J'ai plus de repères. Je m'accroche à tout ce que je peux pour continuer à avancer. J'ai jamais été autant déboussolé. Pourtant, ça fait longtemps que toutes ces larmes que j'ai versé ont séché dans mes mirettes. Qu'le bleu d'mes yeux a arrêté de se brouiller à la moindre remontée d'un souvenir un peu dur, que mes palmes ne se tendent plus dans le vide à la recherche d'une main secourable. L'apathie me guette. Faut que je fasse gaffe.

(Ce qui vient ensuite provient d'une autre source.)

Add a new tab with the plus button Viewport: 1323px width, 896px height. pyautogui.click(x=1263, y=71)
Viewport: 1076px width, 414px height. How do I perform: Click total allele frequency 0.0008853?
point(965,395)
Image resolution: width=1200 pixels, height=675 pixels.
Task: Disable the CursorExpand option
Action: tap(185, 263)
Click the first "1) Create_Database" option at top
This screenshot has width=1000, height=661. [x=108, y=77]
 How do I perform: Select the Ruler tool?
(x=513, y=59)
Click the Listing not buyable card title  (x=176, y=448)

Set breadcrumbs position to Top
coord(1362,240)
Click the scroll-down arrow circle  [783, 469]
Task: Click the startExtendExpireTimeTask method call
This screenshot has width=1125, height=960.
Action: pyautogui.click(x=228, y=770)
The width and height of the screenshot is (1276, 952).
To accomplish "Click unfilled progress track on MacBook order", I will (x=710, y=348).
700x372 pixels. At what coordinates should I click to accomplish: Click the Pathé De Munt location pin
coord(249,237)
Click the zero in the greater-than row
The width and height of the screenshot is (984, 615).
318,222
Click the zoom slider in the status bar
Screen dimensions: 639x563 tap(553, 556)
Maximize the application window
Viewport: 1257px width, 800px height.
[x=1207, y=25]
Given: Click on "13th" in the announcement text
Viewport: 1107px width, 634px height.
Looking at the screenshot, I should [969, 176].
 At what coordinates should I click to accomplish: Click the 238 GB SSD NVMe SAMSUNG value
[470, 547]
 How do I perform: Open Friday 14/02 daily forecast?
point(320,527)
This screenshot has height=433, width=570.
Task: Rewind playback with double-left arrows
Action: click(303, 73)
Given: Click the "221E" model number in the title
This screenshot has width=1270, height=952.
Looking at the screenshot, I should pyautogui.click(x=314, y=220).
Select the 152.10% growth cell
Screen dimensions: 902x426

Cette nuit, rien que moi. Penché sur un lavabo qui sent la gerbe, sa plomberie qui grince, qui souffre, et un miroir. Qui m'raconte sans se lasser l'histoire de cette gueule de merlan frit. L'histoire de la honte de la race des homme-poissons. Celui qui avait les dents, mais pas les burnes.
En perm', j'erre. J'sais même pas comment j'suis atterrit dans un endroit aussi pourri. Car en perm', je perds la notion du temps, mais aussi celle de l'espace. Il n'existe plus d'autres lieux que les cavités de mon esprit. Tout me passe par-dessus la tête.
C'est pour ça que tout à l'heure, au comptoir, ces sales types qui braillaient et chantaient à tu-tête des chansons sur tout c'qui est bon dans le poisson me renfrognaient pas.
C'est pour ça que l'ivrogne qui m'a pris pour un porte-manteau exotique ne m'a pas contrarié.
C'est pour ça que le barman qui module ses prix selon la tête du client ne m'a pas... Si. Quand même. Quelques envies de destruction. Tout ce mépris m'tape sur le système et quand la pression s'accumule, j'aimerais avoir l'droit d'ouvrir les vannes. J'en ai pas le droit. J'suis un poiscaille, et j'suis marine. J'ai pas le droit à la colère. J'devrais même pas avoir le droit de causer. L'frangin serait fou de savoir ça. Que j'extériorise plus rien. Que j'confine ma douleur, séquestre mes tourments, pour n'pas m'attirer de problèmes. Pour éviter les regards en biais, les jugements hâtifs, pour éviter d'me faire empoisonner par les gens. J'aimerais penser que l'antidote, c'est le silence, et la colère discrète, et le fatalisme. Mais c'est pas aussi facile. J'ressens toujours cette envie d'aider, d'être quelqu'un de bien. Me faut cohabiter avec moi-même, faire des compromis.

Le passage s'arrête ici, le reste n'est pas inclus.